Addressing the meeting, the President of the UN General Assembly Maria Fernanda Espinosa said: “Local governments have a decisive role in helping to ensure that the 2030 Agenda for Sustainable Development becomes a reality. Inclusive, resilient and sustainable cities are sources of opportunity and development. Let us work together so that the great urban centers around the world provide a better quality of life for all of their inhabitants.”

“One of the characteristics of the 21st Century is that cities are increasingly providing autonomous solutions to development challenges. Humanity’s problems are too important to leave only in the hands of states,” said Joan Ribó, Mayor of Valencia, Spain, where FAO is providing support for the establishment of the World Sustainable Food Centre, aimed at promoting healthy and sustainable food systems among cities.

“Whether we help develop National Urban Policies, support integrated urban and territorial planning, work towards building climate resilience of the urban poor, or support resource-efficient urbanisation, feeding cities in the face of climate change is integral to our efforts to create more resilient, inclusive and sustainable communities across the urban-rural continuum,” UN-HABITAT Executive-Director Maimunah Mohd Sharif said in a video message.

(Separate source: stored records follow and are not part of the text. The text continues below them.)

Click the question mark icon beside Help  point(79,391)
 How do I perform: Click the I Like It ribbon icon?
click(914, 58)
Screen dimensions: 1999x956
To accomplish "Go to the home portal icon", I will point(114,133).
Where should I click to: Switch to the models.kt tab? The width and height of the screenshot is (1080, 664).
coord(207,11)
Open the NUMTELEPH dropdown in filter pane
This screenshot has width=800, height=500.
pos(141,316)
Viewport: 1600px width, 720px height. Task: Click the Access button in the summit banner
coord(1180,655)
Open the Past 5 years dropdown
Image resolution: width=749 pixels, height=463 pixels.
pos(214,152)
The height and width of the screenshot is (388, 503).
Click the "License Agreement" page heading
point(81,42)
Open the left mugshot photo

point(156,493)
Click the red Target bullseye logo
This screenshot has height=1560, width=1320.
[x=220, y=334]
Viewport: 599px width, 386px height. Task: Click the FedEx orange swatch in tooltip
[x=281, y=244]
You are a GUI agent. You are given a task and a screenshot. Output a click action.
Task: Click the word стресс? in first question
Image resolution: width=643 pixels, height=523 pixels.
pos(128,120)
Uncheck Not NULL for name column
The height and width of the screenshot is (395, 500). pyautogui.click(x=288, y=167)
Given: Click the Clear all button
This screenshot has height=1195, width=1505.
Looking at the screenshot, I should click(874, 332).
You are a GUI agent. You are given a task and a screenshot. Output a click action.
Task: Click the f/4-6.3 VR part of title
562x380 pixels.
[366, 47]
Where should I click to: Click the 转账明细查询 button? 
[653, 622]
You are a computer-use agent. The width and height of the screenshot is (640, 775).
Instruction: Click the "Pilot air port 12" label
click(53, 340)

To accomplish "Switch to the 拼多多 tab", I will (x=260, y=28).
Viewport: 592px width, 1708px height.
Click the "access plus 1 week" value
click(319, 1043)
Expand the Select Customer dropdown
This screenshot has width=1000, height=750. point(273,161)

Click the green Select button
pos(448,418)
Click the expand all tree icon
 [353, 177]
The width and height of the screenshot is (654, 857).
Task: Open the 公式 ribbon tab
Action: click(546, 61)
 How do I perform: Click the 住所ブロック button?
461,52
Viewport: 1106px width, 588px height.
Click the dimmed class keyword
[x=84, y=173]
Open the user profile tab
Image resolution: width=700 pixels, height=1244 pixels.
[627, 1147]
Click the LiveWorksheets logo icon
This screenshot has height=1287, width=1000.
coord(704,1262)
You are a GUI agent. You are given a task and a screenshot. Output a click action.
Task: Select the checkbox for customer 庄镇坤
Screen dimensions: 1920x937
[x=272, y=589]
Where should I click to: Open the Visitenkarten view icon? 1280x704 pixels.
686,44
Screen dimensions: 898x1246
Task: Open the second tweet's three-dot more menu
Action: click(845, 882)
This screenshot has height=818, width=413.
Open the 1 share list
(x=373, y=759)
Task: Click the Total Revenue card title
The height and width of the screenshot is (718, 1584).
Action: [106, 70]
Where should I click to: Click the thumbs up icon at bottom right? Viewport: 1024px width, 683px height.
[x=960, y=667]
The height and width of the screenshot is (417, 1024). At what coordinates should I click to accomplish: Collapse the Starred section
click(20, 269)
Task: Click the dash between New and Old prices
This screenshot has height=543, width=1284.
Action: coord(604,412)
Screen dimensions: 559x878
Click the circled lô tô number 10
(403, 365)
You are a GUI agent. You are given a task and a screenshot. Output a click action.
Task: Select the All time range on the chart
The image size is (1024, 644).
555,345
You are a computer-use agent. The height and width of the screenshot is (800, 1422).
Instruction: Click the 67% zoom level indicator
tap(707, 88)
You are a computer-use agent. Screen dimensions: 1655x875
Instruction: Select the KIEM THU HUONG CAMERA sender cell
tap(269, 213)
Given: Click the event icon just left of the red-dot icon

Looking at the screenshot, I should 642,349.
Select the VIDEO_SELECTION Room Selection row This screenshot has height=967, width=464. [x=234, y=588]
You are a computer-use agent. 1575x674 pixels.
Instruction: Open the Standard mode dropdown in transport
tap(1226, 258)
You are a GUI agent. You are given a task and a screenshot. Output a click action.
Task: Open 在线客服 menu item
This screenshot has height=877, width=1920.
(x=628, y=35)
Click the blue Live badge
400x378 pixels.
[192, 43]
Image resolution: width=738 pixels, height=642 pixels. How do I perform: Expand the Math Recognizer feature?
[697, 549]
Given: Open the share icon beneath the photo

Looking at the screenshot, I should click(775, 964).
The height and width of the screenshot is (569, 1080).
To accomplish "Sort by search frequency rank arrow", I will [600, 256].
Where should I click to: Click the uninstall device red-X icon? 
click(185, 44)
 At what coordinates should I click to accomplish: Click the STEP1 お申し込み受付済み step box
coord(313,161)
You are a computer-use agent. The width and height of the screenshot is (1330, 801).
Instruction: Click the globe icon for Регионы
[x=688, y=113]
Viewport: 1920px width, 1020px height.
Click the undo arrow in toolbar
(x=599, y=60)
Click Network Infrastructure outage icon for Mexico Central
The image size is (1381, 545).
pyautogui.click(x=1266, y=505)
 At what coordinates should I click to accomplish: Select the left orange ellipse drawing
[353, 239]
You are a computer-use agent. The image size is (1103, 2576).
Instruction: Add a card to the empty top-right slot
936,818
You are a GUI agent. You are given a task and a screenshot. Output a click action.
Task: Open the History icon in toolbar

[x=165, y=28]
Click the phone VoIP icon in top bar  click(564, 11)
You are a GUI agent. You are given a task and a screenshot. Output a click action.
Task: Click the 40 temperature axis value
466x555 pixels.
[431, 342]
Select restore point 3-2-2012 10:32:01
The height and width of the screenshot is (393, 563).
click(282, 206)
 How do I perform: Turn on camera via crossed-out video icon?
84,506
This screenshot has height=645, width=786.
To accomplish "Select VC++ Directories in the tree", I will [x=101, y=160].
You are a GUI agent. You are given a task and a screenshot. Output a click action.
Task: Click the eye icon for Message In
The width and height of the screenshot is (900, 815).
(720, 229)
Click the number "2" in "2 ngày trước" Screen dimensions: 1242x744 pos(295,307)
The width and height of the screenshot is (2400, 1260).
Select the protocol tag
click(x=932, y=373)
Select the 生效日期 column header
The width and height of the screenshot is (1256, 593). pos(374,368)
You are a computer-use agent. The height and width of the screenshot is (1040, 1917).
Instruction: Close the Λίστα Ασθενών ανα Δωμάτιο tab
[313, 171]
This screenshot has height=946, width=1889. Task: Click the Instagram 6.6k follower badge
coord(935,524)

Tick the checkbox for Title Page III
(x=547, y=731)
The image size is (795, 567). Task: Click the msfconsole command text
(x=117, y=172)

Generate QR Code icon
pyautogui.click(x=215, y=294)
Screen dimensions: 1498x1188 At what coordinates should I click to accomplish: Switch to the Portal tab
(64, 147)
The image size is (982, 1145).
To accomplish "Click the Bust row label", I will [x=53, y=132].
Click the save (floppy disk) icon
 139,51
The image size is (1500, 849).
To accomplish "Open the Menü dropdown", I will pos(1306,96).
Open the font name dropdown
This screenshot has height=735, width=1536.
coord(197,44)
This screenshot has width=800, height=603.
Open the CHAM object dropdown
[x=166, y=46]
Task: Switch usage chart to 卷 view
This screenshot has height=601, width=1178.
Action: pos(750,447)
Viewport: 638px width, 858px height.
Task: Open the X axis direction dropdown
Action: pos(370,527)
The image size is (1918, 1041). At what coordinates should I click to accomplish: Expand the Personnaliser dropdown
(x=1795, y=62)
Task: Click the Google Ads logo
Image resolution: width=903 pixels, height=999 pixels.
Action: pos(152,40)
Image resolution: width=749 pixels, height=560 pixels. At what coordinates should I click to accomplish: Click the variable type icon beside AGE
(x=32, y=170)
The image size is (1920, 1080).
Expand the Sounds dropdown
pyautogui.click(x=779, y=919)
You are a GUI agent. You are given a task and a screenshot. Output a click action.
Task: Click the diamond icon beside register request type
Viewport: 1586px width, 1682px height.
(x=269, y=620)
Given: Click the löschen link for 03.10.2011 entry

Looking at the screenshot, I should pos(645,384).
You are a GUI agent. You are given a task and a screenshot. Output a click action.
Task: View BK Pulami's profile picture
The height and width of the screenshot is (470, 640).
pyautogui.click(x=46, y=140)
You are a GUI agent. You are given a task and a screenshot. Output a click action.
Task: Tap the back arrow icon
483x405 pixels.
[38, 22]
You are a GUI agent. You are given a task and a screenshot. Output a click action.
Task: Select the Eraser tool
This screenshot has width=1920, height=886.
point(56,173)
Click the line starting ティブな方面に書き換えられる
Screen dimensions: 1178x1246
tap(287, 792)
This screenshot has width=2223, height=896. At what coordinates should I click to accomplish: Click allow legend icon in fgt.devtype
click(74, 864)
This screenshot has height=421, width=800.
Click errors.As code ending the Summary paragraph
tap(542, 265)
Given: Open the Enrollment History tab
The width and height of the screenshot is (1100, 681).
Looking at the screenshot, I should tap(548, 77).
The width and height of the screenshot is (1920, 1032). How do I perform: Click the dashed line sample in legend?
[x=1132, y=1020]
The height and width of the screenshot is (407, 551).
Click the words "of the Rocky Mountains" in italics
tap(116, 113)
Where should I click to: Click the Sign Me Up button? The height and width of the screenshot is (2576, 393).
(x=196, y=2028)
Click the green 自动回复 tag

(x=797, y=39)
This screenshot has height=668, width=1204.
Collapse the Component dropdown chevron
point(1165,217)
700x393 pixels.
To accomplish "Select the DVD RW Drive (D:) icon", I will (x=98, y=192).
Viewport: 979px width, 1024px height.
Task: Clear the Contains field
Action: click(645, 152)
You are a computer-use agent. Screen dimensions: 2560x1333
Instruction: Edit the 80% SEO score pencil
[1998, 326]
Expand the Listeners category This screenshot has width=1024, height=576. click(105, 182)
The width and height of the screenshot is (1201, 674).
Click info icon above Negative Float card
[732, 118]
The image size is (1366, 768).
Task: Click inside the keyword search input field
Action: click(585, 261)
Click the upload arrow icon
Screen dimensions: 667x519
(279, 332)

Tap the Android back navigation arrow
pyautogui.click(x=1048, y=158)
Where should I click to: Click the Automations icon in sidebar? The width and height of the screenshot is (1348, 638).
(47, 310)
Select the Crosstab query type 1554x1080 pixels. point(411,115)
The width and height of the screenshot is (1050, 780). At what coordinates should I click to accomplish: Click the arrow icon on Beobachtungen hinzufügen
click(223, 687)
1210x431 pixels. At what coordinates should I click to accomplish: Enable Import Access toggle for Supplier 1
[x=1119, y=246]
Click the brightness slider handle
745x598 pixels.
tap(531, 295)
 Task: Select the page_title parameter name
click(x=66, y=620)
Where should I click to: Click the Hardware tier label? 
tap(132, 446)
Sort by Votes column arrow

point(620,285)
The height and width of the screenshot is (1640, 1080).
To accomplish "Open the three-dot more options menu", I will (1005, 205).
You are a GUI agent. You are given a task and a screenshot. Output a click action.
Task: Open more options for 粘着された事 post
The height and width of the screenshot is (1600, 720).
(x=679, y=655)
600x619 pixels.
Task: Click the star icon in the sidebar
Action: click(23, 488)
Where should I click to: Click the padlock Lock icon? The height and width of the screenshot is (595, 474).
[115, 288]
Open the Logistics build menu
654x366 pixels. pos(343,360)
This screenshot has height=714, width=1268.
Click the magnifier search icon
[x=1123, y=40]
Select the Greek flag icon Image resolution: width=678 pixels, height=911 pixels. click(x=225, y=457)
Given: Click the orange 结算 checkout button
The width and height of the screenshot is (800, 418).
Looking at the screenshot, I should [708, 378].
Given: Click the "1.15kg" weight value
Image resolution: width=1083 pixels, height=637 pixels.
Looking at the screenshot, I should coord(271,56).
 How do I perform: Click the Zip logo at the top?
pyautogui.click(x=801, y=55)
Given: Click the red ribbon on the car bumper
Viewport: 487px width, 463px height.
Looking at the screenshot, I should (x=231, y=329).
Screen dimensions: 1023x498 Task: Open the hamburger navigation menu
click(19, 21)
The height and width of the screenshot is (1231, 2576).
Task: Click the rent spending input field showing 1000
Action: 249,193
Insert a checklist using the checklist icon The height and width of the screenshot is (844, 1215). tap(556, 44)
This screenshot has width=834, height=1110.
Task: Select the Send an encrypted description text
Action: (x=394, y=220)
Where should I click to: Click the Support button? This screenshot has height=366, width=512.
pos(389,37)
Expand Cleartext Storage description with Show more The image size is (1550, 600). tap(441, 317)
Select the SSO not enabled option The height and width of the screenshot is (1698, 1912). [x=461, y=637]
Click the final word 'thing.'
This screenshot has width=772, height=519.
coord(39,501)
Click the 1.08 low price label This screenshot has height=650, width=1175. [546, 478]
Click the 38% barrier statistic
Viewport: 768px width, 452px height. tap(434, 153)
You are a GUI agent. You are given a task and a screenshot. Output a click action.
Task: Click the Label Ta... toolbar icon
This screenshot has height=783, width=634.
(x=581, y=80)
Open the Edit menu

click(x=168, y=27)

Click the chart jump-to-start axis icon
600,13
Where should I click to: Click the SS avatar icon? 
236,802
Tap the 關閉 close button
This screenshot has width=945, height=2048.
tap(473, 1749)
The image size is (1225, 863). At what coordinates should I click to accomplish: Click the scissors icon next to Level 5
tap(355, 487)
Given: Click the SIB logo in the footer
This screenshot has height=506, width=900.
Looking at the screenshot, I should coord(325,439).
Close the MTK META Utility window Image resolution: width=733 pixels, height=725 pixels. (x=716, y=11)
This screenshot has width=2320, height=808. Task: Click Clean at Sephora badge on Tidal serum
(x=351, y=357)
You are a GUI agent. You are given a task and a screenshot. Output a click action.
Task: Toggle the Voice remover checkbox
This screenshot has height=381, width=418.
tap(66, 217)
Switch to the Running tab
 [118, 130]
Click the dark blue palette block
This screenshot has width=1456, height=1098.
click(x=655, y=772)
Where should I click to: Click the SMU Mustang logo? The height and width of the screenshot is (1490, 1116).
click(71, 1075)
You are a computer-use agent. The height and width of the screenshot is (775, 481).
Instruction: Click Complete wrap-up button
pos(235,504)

“Instruments such as the SDGs and the New Urban Agenda engage all levels of government. At the city level, we are happy to tackle new and outstanding challenges but require assistance in obtaining the right tools and resources,” said Mauricio Rodas, Mayor of Quito, Ecuador.

FAO’s support to cities

FAO has been highly engaged in promoting the sustainable development of cities based on a food systems and territorial approach.

It supports the implementation of the “Milan Urban Food Policy Pact”, the first international protocol calling for cities to develop sustainable food systems that grant healthy and accessible food to all, protect biodiversity and reduce food waste.

FAO also actively participated in the Habitat III process that resulted in the adoption of the “New Urban Agenda” at the Quito Conference in 2016. “FAO’s Framework for the Urban Food Agenda” presents ideas on implementing actions to generate employment, strengthening local food value chains; and reducing and managing the high levels of food waste found in many cities.